Internet Explorer Protected Mode And Vista Support

Every online business is now competing to capture the most strategic real estate of the Internetusers’ browsers. Placing your branded toolbar in user’s browsers has become a vital part of your Web site strategy.

Other functional benefits of toolbar customization are as follows:

For easy navigation of websites.
For easy navigation of search keywords.
For keeping the bookmarks of the websites.
For creation of toolbar buttons by dragging and dropping the URLs
For Blocking the Popup
For giving notifications to users for IE Events
For capturing the contents of webpage
For getting the content of RSS Feedsetc.

So bringing you to the latest news on the block is the Internet Explorer’s Protected Mode.
Its certainly a new feature in the Microsoft Vista Operating System, also considered as one of the pieces of the User Account Control (UAC). The Protected mode is basically designed to protect the computer by restricting the parts of the system, which can effect the code running in IE. So if a malicious web page exploits a code-injection bug in IE or an IE plug-in, that code will not be able to damage the system.

Vista also introduces you to a new attribute on securable objects called the Mandatory integrity level. This comprises of four levels:

The System level, used by OS components, and should not be used by other applications. High which is the level of processes that are running, elevated with full admin rights. Medium the processes launched in the normal fashion, and the Low used by IE and Windows Mail to provide protected mode.

To further this discussion, Windows stored information about a process also includes which integrity level it was launched with. This level can never change once the process is started, it can only be set at the time the process is created. To make this simple, a process’s integrity level has three main effects such as:

Any securable objects that the process creates get that same integrity level.
The process cannot access a resource whose integrity level is higher than the process’s own level.
The process cannot send window messages to a process that has a higher integrity level.
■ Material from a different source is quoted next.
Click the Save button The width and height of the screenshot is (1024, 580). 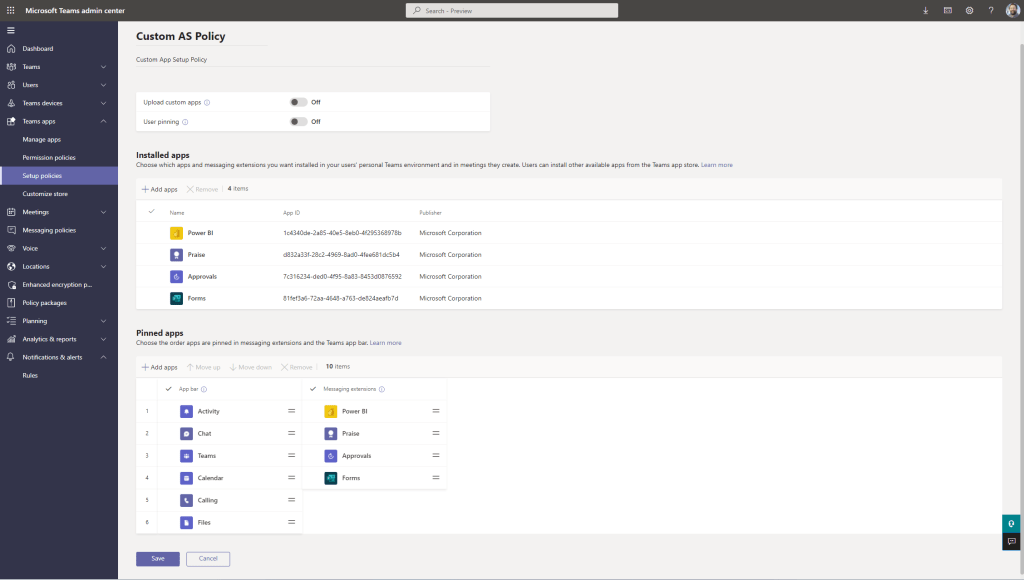pyautogui.click(x=158, y=559)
So if you want to determine, if your extension is running in a protected mode IE process? …. You can use IEIs Protected Mode Process which will return the BOOL Parameter whether protected or not. As good as it gets.

Now, the most obvious question would be .How does VISTA support help in developing a toolbar here?

Most of the plug-ins need Registry and/or File system access for reading and/or writing operations, these operations can be done without problem when Internet Explorer Protected mode is Disable.
The challenge here lies is when the protected mode is enabled. An extension can only write to a few directories under the user’s profile. There are special low-integrity directories under the TEMP, Temporary Internet Files, Cookies, and Favorites directories that are writable. Internet explorer also has some compatibility shims, which virtualizes other commonly-used directories. The Write operations to those directories are redirected to a subdirectory of Temporary Internet Files. If an extension tries to write to a sensitive location, like the Windows directory, that operation will fail.

The Developers however need to use VISTA SDK for getting the File system Writable Location, for downloading any files OR for doing any File system operations.

To start with, VISTA SDK can be downloaded at

http://www.microsoft.com/downloads/details.aspx?familyid=ff6467e6-5bba-4bf5-b562-9199be864d29&displaylang=en

If your wondering, How to Enable / Disable Internet explorer Protected Mode? You can simply open the Control panel from your Windows Login User account settings; you will see the optional mode to turn the User Account Control on or off. From this screen you can easily disable the Internet Explorer Protected mode, making sure that the Use User Account Control (UAC) to help Protect your computer option is unchecked. You need to remember to restart you PC once this setting is changed to proceed. Simple, isnt it?